──────── Supplied material ────────

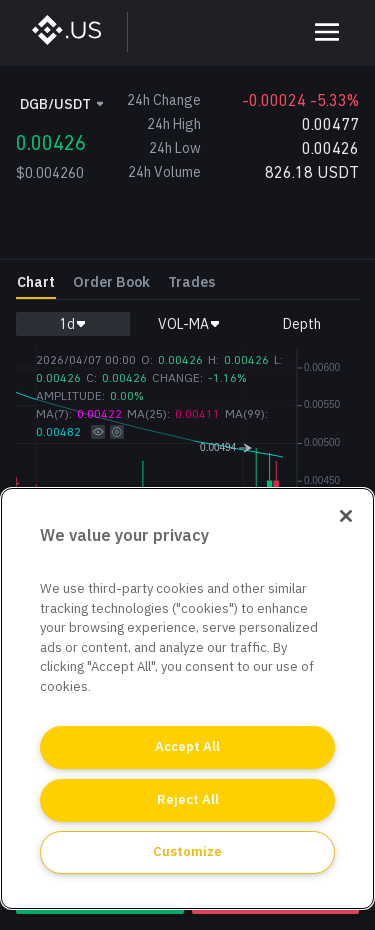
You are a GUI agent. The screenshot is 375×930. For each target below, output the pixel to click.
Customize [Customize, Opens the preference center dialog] (187, 851)
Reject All (188, 799)
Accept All (187, 746)
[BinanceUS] (76, 32)
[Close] (346, 516)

────────

Format the lines above as a numbered list, skipping blank lines and leaving out the picture.

1. You are a GUI agent. The screenshot is 375×930. For each target below, output the pixel to click.
2. Customize [Customize, Opens the preference center dialog] (187, 851)
3. Reject All (188, 799)
4. Accept All (187, 746)
5. [BinanceUS] (76, 32)
6. [Close] (346, 516)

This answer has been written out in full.